Confcommercio, Sangalli: “Per terziario aumenti bollette insostenibili”

Si fa drammatica la situazione per alcune aziende. Il caro energia sta colpendo pesantemente le imprese del commercio, della ricettività e della ristorazione che nel 2022, nonostante le misure di contenimento già adottate dal Governo, dovranno sostenere un aumento della bolletta energetica.

Secondo i calcoli più recenti, la spesa complessiva per gas ed elettricità passerà da 11,3 miliardi di euro del 2021 a 19,9 miliardi (+76%). Un conto salatissimo per 1 milione di imprese: le più colpite dalla pandemia e che ora rischiano in tantissime la chiusura anche a causa dei rincari energetici.

Per contrastare il “caro bollette”, occorre intervenire in modo strutturale, afferma Carlo Sangalli.
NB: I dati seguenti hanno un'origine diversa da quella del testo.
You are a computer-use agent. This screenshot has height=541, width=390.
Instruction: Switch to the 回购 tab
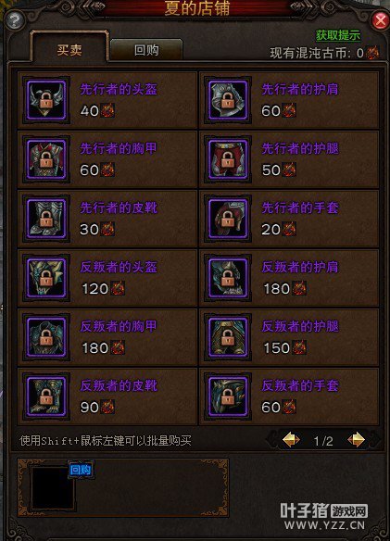(146, 50)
È quanto emerge da uno studio di Confcommercio, svolto in collaborazione con Nomisma Energia, sugli effetti del caro-energia sulle imprese del terziario.

In particolare – prosegue la nota – per l’elettricità, le imprese di questi settori, con un consumo complessivo di 22 miliardi di chilowattora, con le nuove tariffe in vigore dal 1° gennaio, vedranno aumentare la bolletta da 7,4 miliardi di € nel 2021 a 13,9 nel 2022.

A questa spesa si deve poi aggiungere quella, altrettanto pesante, per il gas che, con un consumo complessivo di 5 miliardi di metri cubi, vedrà la bolletta aumentare da 3,9 miliardi € nel 2021 a 6 miliardi nel 2022.